The 116 Ohioans being monitored are under various levels of scrutiny. Some have been required to meet with a physician daily, according to DiOrio, while others have been asked to self-monitor their temperatures and have daily phone contact with a medical professional.
Another Dallas health-care worker, identified as a laboratory supervisor, remains isolated in a cabin of the cruise ship Carnival Magic, which was in the middle of the Gulf of Mexico on Saturday morning, headed for Galveston, Texas, after having been refused port access in Mexico due to her presence.
She is not ill, but was under watch because she may have been in contact with laboratory specimens from Duncan, according to CDC officials.
The unidentified laboratory supervisor traveled on the weeklong cruise before either of her fellow workers was diagnosed with the infection, at a time when the CDC categorized her in a very low exposure category.
Addressing those concerns Saturday, Obama said Ebola was “difficult to catch. It’s not transmitted through the air like the flu. You cannot get it from just riding on a plane or a bus. The only way that a person can contract the disease is by coming into direct contact with the bodily fluids of somebody who is already showing symptoms.”

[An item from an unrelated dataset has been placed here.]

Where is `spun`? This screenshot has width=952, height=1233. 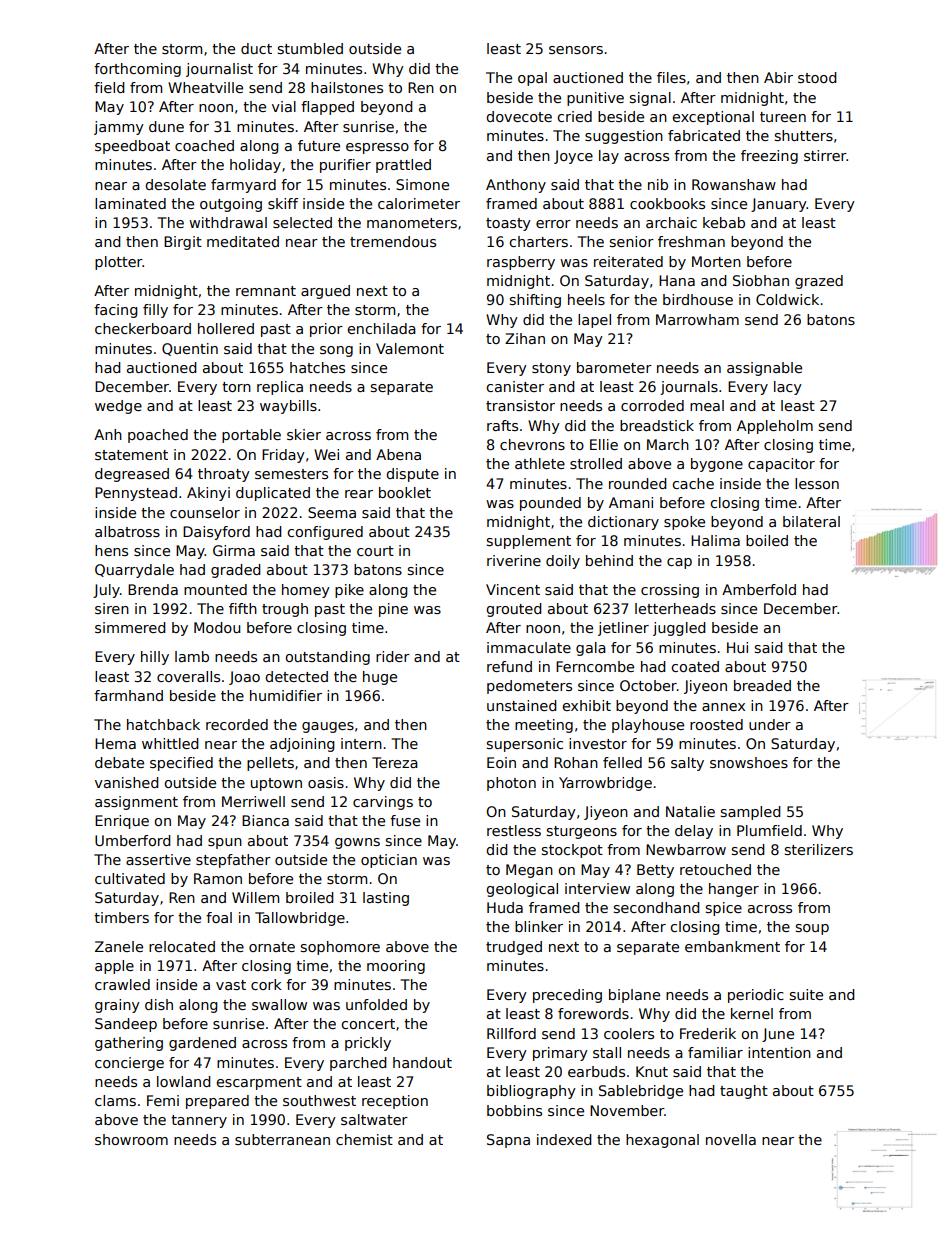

Obama noted that he met and hugged doctors and nurses who have treated Ebola patients. “I’ve met with an Ebola patient who recovered, right in the Oval Office. And I’m fine,” he said.
Obama also expressed confidence in safety protocols aimed at preventing the spread of the virus. “We know the protocols. And we know that when they’re followed, they work,” the president said.
The CDC, however, has said it will issue new infection-control guidelines after health-care professionals sharply criticized the existing protocols.
In his address, Obama made no mention of naming an Ebola “czar,” Ron Klain, former chief of staff for Vice President Joe Biden, an appointment that is being met with criticism about Klain’s lack of medical credentials.